The buoys are starting to scatter, tossed by the roiling current. I’m worried that they’ll spread across an area too wide to control. It’s great that we have privacy, but it’s coming at the cost of…
“There it goes!” Austin shouts, pointing to our port side. I turn just in time to see one of the buoys slip completely under. We wait a few beats. It doesn’t pop back up. “One of them must be munching on it right now.”
I hope it’s tearing in like Henry VIII on a turkey leg. What those creatures don’t know is that we made small cuts throughout all of the carcasses, filling each with what look like tiny jacks, except all of the points are razor sharp. If they somehow chew through the bait without cutting up their mouths, the barbed surprises will surely wreak havoc on their internal systems.
Austin and I have our AR-15s pointed at the spot where the buoy was last seen. Henrik has something much, much bigger in his hands.
“What is that?”
His face breaks out in a wolfish smile. “Just a grenade launcher.”

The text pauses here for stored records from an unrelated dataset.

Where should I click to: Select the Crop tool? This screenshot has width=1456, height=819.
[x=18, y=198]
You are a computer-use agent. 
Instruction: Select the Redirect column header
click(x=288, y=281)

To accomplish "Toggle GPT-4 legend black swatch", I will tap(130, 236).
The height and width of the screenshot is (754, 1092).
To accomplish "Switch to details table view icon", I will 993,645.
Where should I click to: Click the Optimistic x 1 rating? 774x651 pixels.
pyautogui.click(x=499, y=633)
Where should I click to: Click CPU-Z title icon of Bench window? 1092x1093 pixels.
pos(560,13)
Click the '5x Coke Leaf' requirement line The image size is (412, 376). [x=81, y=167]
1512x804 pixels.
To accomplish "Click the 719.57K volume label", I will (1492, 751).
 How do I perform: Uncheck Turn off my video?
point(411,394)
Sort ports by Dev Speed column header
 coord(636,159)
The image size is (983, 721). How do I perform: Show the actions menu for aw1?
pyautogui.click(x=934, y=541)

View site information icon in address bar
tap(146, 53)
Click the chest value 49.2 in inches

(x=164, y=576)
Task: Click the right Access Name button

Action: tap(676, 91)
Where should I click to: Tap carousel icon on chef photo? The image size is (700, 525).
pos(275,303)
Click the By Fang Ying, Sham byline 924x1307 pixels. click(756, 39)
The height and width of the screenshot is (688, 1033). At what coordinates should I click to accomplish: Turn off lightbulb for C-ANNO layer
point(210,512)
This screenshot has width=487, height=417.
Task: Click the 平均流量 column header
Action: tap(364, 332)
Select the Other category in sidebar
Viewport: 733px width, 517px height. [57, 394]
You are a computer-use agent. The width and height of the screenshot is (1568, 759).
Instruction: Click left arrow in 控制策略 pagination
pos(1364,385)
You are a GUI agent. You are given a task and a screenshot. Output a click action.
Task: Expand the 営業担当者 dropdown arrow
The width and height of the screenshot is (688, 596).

So much for keeping things on the down low, at least at the start.
There’s an explosion of water behind us.
We spin around, ready to blast whatever we see straight to hell.
We’re not prepared for this particular sight.
Chapter Twenty-Four
I’m literally catching rain in my open mouth as I watch the meat missile soar twenty feet in the air. It’s headed straight for the scrub-choked shore, and possibly one of Rob’s cameras.